Discovery may not be propounded after Motion for Summary Judgment filed and set for hearing solely to thwart such summary judgment; however, otherwise appropriate discovery should precede ruling on Summary Judgment

39 Fla. L. Weekly D556a


Torts — Civil procedure — Summary judgment — Discovery
pending — Entry of summary judgment in favor of defendant was premature where
plaintiff’s counsel was still seeking to depose witness whose identity was not
revealed by defendant until defendant filed its motion for summary judgment —
Although non-moving party cannot thwart summary judgment hearing by initiating
discovery after motion for summary judgment is filed and hearing scheduled, it
did not appear in instant case that pending discovery was scheduled to thwart
summary judgment hearing

DORA HARPER, Appellant, v.
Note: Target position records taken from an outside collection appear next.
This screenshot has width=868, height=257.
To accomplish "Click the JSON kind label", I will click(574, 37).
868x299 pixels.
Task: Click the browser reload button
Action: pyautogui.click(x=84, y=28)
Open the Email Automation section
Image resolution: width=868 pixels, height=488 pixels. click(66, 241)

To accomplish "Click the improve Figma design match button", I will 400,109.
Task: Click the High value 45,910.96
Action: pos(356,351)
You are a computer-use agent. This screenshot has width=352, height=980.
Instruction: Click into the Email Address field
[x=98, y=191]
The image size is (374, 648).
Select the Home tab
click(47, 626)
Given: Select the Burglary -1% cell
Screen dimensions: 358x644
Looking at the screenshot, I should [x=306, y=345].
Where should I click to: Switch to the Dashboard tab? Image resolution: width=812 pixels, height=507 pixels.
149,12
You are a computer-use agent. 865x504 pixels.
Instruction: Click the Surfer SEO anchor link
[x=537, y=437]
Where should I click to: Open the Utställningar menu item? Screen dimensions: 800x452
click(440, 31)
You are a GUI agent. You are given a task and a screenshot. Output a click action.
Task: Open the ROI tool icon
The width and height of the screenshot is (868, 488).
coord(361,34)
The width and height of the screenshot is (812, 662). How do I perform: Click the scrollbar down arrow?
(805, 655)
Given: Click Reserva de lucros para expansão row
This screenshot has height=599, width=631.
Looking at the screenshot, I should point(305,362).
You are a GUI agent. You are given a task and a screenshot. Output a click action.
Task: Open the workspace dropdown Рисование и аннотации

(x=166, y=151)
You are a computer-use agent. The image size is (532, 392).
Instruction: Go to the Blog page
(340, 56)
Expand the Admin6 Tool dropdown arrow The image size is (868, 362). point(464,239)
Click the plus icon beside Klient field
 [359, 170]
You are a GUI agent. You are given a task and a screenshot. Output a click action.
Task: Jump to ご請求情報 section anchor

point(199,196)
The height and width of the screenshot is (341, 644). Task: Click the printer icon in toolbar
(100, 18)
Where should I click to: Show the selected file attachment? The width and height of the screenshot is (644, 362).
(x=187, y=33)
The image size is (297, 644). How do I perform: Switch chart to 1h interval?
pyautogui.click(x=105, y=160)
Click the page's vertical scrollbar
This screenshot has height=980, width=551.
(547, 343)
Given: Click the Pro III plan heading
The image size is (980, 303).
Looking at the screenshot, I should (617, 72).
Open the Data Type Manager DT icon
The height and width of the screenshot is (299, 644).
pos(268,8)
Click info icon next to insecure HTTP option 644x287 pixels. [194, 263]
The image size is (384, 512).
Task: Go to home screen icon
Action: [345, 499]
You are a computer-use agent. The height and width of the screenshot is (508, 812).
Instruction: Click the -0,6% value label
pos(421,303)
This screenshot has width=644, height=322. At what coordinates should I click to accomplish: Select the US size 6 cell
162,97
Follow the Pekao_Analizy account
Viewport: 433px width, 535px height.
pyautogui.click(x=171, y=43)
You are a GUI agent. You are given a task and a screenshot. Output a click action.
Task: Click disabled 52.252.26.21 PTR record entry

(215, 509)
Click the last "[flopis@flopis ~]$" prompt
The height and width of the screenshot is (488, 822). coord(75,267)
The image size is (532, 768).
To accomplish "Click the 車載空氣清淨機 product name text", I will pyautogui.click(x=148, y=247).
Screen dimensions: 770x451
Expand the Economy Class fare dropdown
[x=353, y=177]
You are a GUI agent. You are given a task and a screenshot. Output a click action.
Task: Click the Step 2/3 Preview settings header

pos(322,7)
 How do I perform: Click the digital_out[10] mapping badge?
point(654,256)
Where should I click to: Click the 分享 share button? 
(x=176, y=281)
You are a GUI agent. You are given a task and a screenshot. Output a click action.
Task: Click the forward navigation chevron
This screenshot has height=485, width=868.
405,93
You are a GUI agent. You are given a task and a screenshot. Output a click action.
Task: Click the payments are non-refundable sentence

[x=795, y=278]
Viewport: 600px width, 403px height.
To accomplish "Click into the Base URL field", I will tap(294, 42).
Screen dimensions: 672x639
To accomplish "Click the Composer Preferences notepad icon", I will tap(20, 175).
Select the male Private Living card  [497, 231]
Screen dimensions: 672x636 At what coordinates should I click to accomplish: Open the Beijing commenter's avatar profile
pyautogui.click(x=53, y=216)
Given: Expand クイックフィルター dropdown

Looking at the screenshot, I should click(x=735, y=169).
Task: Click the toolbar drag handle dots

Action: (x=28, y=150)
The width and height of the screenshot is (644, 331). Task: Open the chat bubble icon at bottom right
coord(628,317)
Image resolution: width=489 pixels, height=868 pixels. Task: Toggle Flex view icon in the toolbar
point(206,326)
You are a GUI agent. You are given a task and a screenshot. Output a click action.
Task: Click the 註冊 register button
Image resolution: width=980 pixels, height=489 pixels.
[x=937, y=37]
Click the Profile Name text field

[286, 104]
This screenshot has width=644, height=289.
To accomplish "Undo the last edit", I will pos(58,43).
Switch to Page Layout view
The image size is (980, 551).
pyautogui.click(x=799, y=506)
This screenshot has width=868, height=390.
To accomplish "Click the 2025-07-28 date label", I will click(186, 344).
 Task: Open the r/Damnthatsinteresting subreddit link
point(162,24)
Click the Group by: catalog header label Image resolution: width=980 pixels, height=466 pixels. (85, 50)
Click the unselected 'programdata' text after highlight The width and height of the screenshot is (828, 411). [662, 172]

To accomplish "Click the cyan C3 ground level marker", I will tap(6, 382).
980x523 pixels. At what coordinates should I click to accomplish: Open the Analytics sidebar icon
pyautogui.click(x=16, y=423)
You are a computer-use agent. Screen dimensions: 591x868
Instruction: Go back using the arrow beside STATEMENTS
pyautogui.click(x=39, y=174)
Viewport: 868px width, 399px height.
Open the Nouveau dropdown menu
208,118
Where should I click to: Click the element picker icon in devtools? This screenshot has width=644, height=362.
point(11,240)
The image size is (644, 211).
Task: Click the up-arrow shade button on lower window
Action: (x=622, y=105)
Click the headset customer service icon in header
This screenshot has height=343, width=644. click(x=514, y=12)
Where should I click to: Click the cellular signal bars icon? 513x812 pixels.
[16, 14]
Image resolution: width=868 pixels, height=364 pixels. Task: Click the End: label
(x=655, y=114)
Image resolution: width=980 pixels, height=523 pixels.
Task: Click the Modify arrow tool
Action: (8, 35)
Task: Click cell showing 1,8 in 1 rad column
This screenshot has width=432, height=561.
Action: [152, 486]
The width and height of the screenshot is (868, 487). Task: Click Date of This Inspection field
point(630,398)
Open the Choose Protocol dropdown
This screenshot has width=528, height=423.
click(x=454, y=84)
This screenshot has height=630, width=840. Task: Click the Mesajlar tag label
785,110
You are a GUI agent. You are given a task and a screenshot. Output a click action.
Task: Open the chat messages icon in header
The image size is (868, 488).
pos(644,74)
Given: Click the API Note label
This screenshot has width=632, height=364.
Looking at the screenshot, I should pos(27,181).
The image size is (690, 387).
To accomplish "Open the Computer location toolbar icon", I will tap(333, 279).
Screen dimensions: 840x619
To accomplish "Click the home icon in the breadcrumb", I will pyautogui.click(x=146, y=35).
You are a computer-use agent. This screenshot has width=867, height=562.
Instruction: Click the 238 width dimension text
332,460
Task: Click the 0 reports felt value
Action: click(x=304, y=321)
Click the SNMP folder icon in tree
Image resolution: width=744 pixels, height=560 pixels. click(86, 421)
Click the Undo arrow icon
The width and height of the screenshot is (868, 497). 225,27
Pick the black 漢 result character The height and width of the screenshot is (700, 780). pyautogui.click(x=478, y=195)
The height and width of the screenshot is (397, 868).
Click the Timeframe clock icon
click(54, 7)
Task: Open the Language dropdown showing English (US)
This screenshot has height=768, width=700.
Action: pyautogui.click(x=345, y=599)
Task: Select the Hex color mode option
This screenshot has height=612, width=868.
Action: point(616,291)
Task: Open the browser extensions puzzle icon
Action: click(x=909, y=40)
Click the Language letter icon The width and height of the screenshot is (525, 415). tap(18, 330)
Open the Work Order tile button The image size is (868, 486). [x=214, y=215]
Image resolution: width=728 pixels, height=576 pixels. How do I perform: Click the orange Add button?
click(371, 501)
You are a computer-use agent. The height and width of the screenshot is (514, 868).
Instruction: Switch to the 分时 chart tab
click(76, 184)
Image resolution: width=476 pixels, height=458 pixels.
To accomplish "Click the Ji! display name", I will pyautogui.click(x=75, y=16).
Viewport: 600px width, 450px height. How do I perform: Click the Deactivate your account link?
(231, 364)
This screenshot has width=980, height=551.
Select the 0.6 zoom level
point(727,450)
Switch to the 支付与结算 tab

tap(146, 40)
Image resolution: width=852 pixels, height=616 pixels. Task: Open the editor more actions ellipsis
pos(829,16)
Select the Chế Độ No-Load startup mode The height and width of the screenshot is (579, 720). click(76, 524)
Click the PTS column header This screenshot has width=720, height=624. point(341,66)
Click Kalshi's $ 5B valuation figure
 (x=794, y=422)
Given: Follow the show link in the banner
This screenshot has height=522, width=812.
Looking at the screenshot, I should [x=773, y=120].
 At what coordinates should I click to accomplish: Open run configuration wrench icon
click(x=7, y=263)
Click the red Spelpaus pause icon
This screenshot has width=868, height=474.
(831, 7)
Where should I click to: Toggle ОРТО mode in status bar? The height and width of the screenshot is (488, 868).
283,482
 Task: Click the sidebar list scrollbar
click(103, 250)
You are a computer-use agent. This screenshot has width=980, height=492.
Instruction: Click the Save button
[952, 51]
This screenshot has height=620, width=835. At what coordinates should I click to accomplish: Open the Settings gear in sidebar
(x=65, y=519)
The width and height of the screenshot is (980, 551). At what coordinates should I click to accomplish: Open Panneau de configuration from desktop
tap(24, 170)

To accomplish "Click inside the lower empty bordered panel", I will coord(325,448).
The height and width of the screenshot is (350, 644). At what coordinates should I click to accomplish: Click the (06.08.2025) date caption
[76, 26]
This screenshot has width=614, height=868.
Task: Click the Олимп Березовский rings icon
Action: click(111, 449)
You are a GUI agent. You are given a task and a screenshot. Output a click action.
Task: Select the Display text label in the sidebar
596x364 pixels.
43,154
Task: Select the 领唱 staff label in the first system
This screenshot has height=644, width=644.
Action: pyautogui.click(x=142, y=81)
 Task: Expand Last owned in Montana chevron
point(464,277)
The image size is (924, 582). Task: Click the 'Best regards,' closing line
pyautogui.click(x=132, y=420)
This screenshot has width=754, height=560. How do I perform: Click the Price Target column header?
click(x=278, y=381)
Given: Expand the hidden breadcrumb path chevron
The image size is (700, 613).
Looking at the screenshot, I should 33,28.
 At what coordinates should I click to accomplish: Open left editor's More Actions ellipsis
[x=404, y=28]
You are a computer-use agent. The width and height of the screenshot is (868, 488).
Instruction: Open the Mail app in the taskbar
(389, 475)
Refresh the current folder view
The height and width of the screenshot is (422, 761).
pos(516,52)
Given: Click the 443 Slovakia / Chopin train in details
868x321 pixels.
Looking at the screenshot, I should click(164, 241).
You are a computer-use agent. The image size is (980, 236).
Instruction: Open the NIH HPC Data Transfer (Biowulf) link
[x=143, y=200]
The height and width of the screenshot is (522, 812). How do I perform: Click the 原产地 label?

WAL-MART STORES EAST, L.P., Appellee. 5th
District. Case No. 5D13-1085. Opinion filed March 14, 2014. Appeal from the
Circuit Court for Orange County, Donald E. Grincewicz, Judge. Counsel: Danilo
Cruz Carino, of The Pendás Law Firm, Tampa, for Appellant. Elliot H. Scherker,
Brigid F. Cech Samole, and Jay A. Yagoda, of Greenberg Traurig, P.A., Miami, for
Appellee.
(ORFINGER, J.) Dora Harper appeals an adverse summary judgment in favor of
Wal-Mart Stores East, L.P. Harper argues that the trial court erred by entering
the summary judgment because discovery was still ongoing and material issues of
fact existed. We agree that summary judgment was prematurely entered and
reverse.
Harper fell at a Wal-Mart store, and subsequently brought a suit against
Wal-Mart. After Harper’s suit against Wal-Mart had been pending for just over
one year, Wal-Mart filed a motion for summary judgment supported by two
affidavits. Harper deposed the two affiants. Shortly thereafter, Wal-Mart
withdrew one of the affidavits because, as was shown at the deposition, the
affiant had no relevant personal knowledge of the issues in dispute. Wal-Mart
then filed a new affidavit from a witness to the incident who was employed by a
Wal-Mart contractor. Wal-Mart had earlier disclosed that a Wal-Mart contractor’s
employee might have witnessed the incident, but did not reveal the witness’s
identity until it filed its motion for summary judgment, supplemented later by
the new affidavit. Harper’s counsel promptly attempted to arrange the deposition
of the newly-disclosed witness and told Wal-Mart’s attorney that he would seek
to continue the summary judgment hearing if the deposition could not be
arranged. The deposition could not be arranged at a mutually convenient time
and, as promised, Harper’s counsel filed a motion to continue the hearing. The
court denied the motion without elaboration.
The question before us is whether the trial court abused its discretion by
denying Harper’s motion to continue the summary judgment hearing in order to
allow Harper to depose the newly-disclosed witness. A trial court’s decision to
grant a continuance of a summary judgment hearing is discretionary. However,
that discretion is tempered if discovery is not completed and is necessary for
the disposition of the case. Smith v. Smith, 734 So. 2d 1142, 1144 (Fla.
5th DCA 1999). We agree with Wal-Mart that after a motion for summary judgment
is filed and scheduled, the non-moving party cannot thwart the summary judgment
hearing by initiating discovery. See Vills. at Mango Key Homeowner’s
Ass’n v. Hunter Dev., Inc.
, 699 So. 2d 337, 338 (Fla. 5th DCA 1997). That
general rule notwithstanding, under the facts of this case, it does not appear
that the pending discovery was scheduled to thwart the summary judgment hearing.
Thus, we conclude that entry of summary judgment in this case was premature.
See Arguelles v. City of Orlando, 855 So. 2d 1202, 1203 (Fla. 5th
DCA 2003). Because Harper was entitled to complete her discovery before the
trial court considered Wal-Mart’s motion for summary judgment, we reverse and
remand for further proceedings. In doing so, we express no opinion on the merit
of Wal-Mart’s summary judgment motion.